▶ Stored dataset items
..........

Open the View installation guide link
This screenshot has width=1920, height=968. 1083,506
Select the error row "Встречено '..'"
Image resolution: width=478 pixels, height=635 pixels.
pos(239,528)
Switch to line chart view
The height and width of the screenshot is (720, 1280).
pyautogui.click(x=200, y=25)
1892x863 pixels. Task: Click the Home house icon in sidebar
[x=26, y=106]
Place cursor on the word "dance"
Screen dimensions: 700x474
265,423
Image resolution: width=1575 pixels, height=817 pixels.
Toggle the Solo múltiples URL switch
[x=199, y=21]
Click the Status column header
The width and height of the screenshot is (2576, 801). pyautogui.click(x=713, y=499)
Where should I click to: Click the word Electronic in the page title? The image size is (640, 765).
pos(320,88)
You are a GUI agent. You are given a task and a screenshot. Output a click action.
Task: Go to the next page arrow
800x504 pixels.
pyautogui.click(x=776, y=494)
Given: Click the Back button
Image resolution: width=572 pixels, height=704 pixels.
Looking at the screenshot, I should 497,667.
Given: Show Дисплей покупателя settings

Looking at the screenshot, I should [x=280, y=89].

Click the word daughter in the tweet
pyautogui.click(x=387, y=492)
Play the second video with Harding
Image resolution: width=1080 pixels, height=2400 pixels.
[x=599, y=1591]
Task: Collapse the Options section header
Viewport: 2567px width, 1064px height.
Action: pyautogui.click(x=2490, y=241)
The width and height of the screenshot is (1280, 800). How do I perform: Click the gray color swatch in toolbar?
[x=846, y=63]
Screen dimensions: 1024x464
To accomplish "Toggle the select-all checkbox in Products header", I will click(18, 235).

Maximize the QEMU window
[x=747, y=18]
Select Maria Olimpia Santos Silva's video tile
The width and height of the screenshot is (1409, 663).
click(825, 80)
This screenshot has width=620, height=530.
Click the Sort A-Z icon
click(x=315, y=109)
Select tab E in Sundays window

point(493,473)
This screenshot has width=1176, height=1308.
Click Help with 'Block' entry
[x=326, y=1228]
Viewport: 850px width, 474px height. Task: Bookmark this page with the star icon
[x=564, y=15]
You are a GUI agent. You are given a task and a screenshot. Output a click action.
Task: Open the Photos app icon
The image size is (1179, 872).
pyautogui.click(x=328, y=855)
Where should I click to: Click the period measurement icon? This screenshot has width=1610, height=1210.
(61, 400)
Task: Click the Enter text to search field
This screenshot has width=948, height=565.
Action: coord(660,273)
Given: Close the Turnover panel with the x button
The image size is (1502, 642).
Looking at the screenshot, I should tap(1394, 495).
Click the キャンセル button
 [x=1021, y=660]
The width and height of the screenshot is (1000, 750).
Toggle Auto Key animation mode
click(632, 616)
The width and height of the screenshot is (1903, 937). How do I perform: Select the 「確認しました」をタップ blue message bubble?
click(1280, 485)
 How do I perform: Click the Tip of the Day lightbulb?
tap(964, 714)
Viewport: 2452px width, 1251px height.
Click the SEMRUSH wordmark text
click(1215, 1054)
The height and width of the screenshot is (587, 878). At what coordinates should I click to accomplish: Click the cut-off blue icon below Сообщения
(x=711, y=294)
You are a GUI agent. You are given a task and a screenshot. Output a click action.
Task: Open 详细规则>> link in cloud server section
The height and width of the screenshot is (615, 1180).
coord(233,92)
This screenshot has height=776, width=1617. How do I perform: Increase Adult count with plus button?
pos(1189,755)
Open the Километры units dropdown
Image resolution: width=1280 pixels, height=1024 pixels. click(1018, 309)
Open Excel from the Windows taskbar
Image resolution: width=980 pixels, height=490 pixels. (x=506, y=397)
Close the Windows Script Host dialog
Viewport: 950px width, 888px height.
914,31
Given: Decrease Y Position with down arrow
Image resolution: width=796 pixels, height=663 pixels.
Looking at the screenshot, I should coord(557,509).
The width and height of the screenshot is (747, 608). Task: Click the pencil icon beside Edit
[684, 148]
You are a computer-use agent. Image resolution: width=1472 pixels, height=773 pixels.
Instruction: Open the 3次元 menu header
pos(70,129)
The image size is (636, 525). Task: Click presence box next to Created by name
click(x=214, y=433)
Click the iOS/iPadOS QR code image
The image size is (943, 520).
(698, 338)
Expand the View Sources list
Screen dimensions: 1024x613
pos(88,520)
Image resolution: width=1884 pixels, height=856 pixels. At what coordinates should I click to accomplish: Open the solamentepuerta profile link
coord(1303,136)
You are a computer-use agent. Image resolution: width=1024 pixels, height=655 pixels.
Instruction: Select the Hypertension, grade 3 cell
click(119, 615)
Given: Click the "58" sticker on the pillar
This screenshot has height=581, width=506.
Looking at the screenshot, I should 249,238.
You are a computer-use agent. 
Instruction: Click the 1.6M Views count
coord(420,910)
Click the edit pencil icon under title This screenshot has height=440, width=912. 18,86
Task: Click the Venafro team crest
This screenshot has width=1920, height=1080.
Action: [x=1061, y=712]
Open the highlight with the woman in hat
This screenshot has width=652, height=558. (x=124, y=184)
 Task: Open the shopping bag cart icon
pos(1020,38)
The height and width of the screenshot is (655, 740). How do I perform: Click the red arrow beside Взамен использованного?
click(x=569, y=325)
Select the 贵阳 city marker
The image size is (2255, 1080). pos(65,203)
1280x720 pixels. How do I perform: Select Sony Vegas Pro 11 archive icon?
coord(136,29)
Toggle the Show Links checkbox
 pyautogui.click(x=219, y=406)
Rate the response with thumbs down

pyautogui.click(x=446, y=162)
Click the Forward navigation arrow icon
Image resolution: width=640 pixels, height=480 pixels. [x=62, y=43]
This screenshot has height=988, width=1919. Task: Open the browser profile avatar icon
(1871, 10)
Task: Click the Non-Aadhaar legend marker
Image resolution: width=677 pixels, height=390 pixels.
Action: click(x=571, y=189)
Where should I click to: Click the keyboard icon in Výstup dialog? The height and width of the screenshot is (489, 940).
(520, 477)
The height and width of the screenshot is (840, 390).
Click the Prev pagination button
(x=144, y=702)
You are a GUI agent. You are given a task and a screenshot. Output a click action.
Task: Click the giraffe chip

..........

▶ Task to carry out
Each line of the data that contains "computer" belongs in the answer.

▶ Answer section
You are a computer-use agent. Image resolution: width=1472 pixels, height=773 pixels.
You are a computer-use agent. Image resolution: width=1024 pixels, height=655 pixels.
You are a computer-use agent. 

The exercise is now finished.